(Text excerpt)
════
Yet that’s like saying the course prepares students to better deal with a significant portion of their future patients, said Joel Rosenbloom, DDS, lecturer and director of the third-year module, Psychiatry and Dentistry, who added that mental health issues are ubiquitous.

“According to the Centre for Addiction and Mental Health (CAMH), one in five people have a diagnosable mental health issue. We should be able to graduate students who are able to treat those patients,” said Rosenbloom.

The new material will supplement the current curriculum. Third-year students have the option of attending a rotation at CAMH as part of their hospital rotations. Fourth-year students have a mandatory rotation at CAMH. 

The didactic course module runs before the third-year and fourth-year rotations to give students a background in mental health dentistry by surveying a range of diseases and resulting conditions and behaviors that may present in their patients.
════
Stored items:
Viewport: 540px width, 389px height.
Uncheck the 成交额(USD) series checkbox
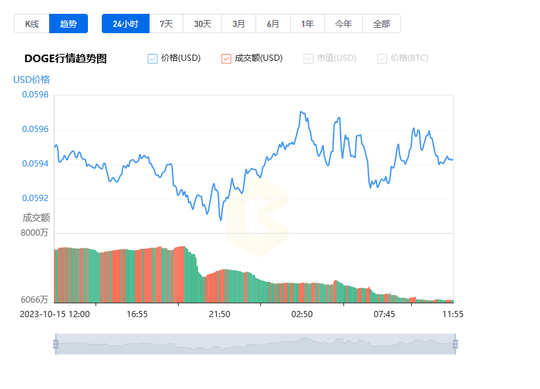coord(226,59)
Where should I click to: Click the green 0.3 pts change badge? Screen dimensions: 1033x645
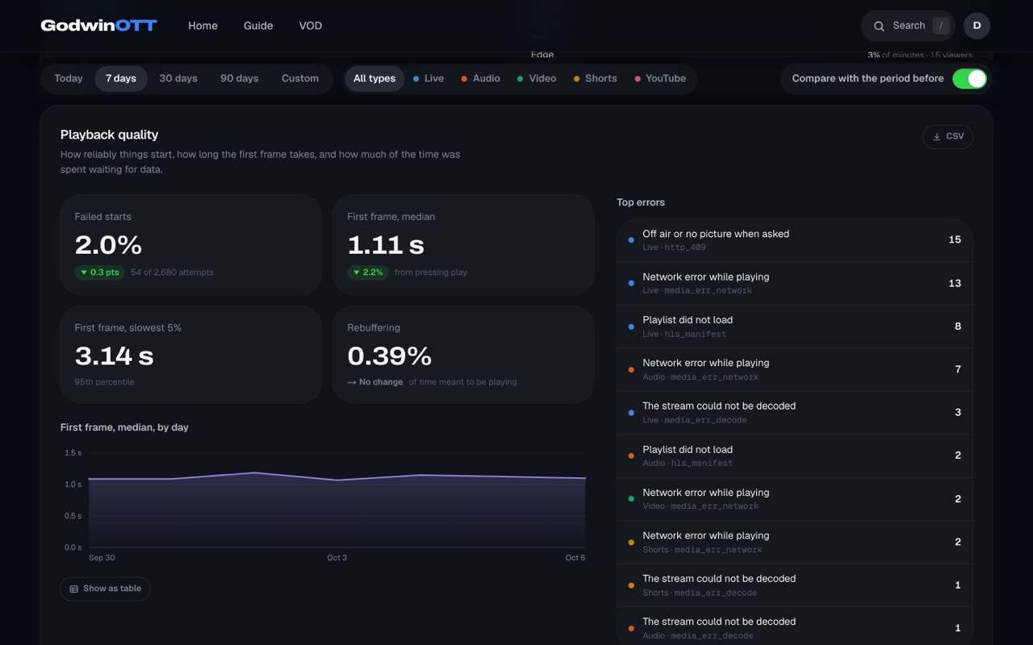tap(99, 273)
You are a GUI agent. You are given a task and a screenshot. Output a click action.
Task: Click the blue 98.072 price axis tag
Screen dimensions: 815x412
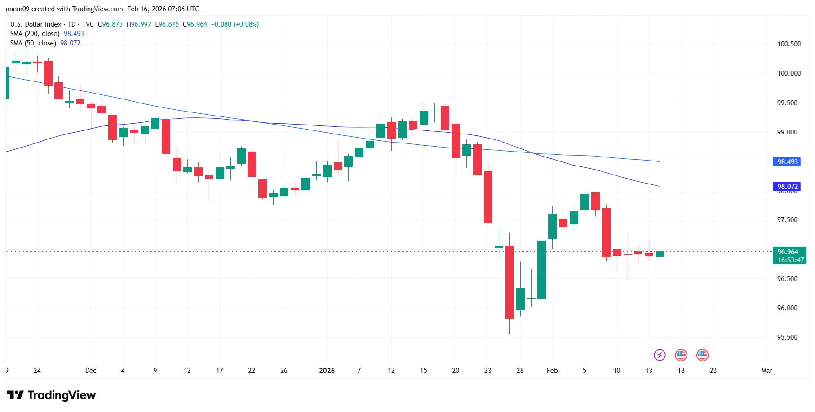pyautogui.click(x=788, y=186)
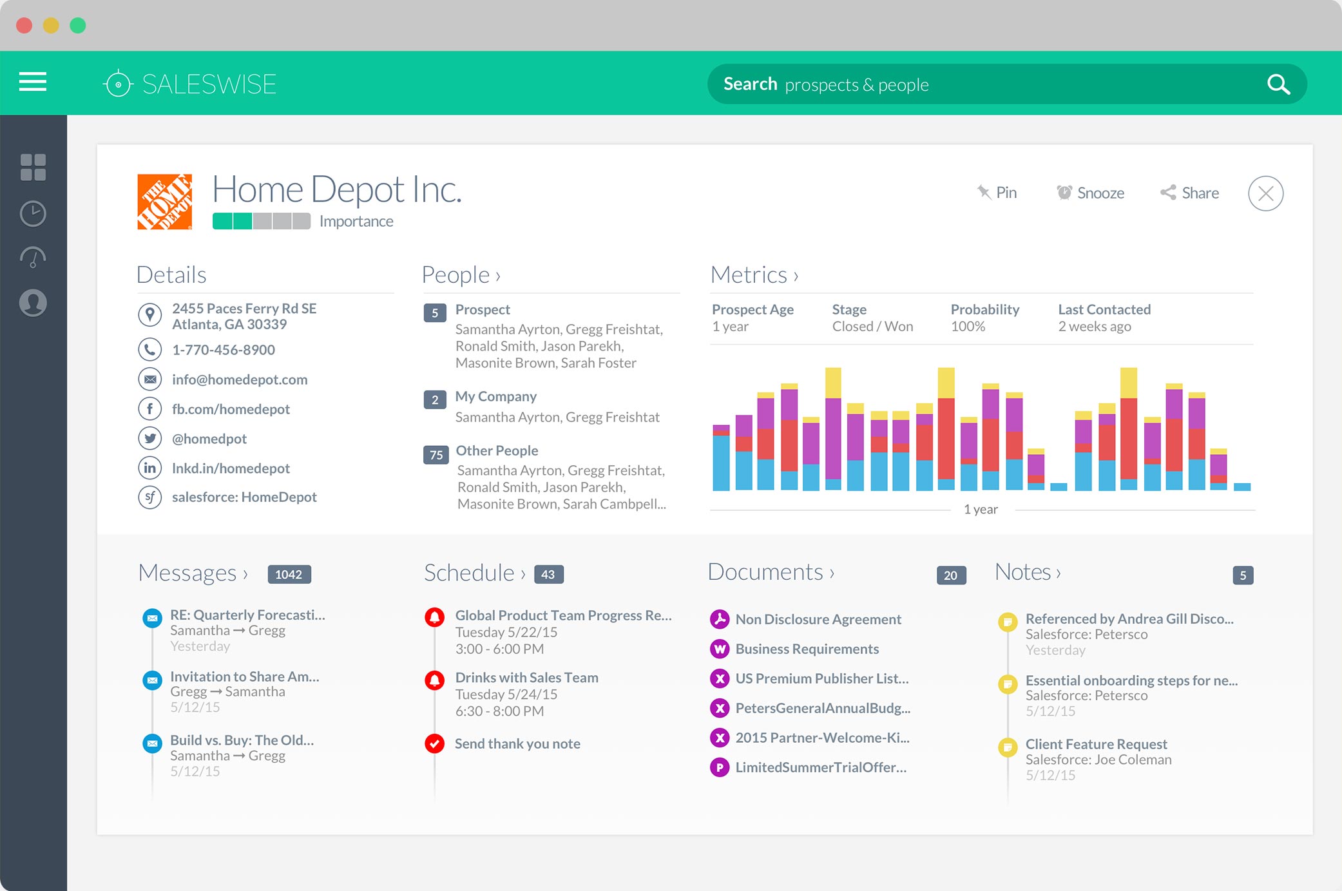Share the Home Depot prospect

pyautogui.click(x=1189, y=193)
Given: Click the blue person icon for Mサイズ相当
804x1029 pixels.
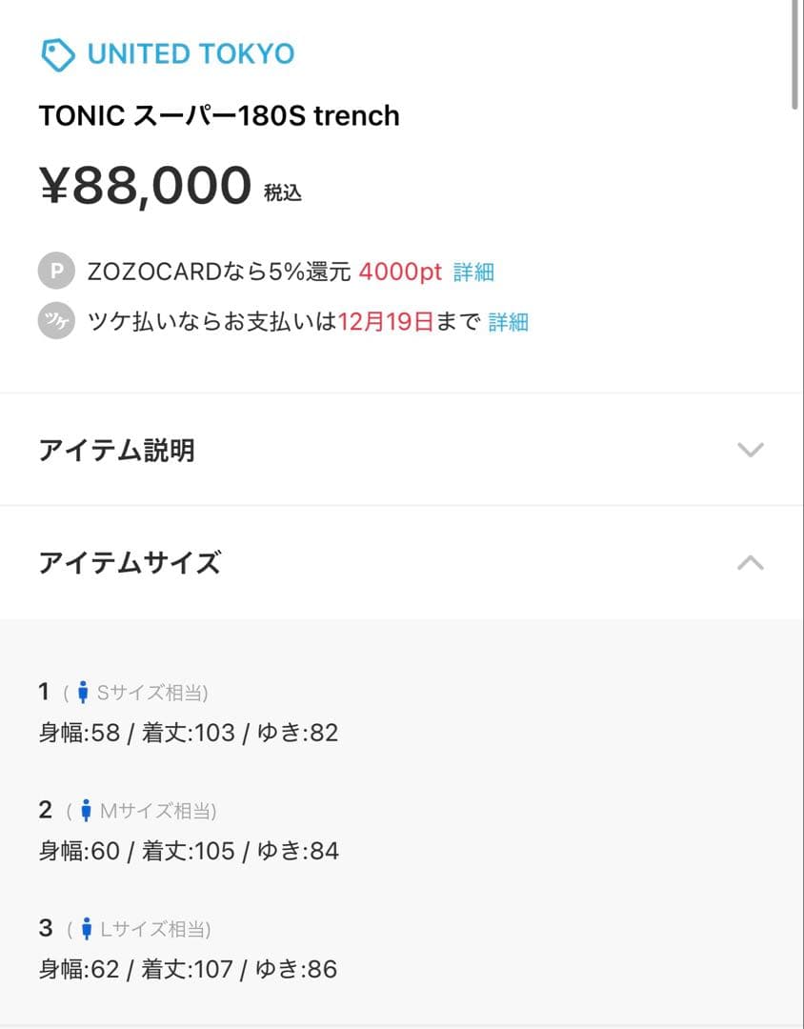Looking at the screenshot, I should 86,811.
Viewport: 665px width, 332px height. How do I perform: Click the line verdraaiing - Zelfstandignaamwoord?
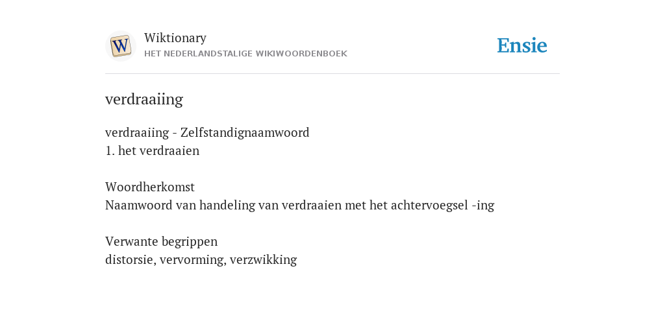[x=207, y=132]
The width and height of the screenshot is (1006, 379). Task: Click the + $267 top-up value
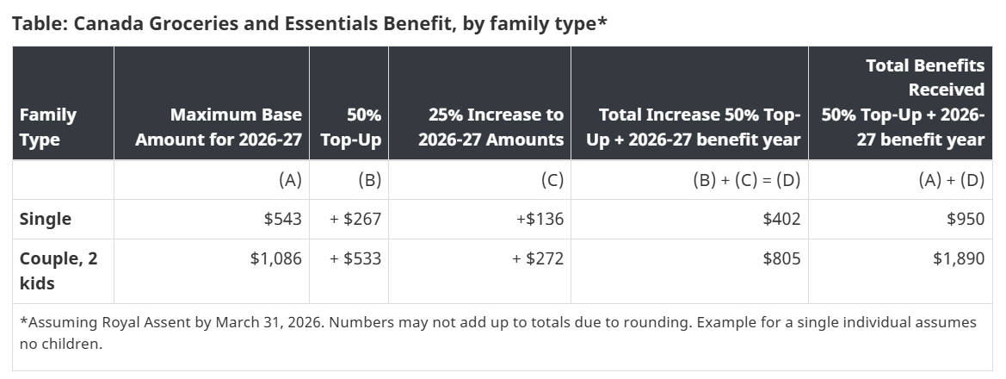[x=355, y=219]
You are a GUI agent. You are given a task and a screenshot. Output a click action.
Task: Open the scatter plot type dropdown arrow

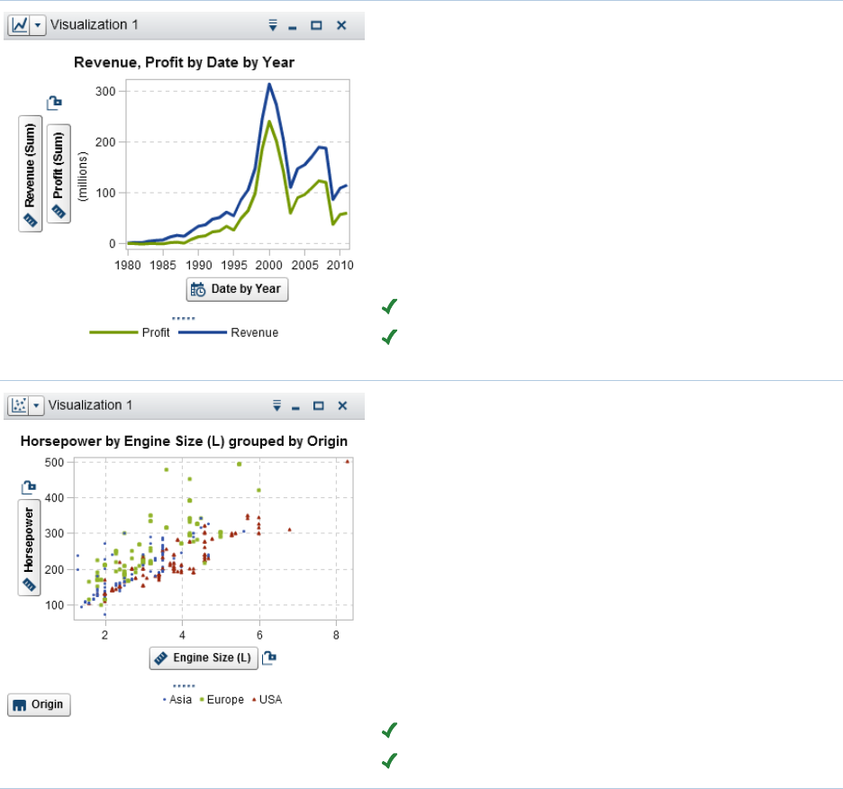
════
(Activity)
For each statement, answer yes or no according to the excerpt on mental health in dental education, and quote the words of the excerpt that decide it. 1. Fourth-year students must complete a rotation at CAMH. 2. The didactic course module runs after the fourth-year rotations. 3. Third-year students are required to attend a rotation at CAMH.

(Task answer)
1. Yes: "Fourth-year students have a mandatory rotation at CAMH."
2. No: "The didactic course module runs before the third-year and fourth-year rotations"
3. No: "Third-year students have the option of attending a rotation at CAMH as part of their hospital rotations."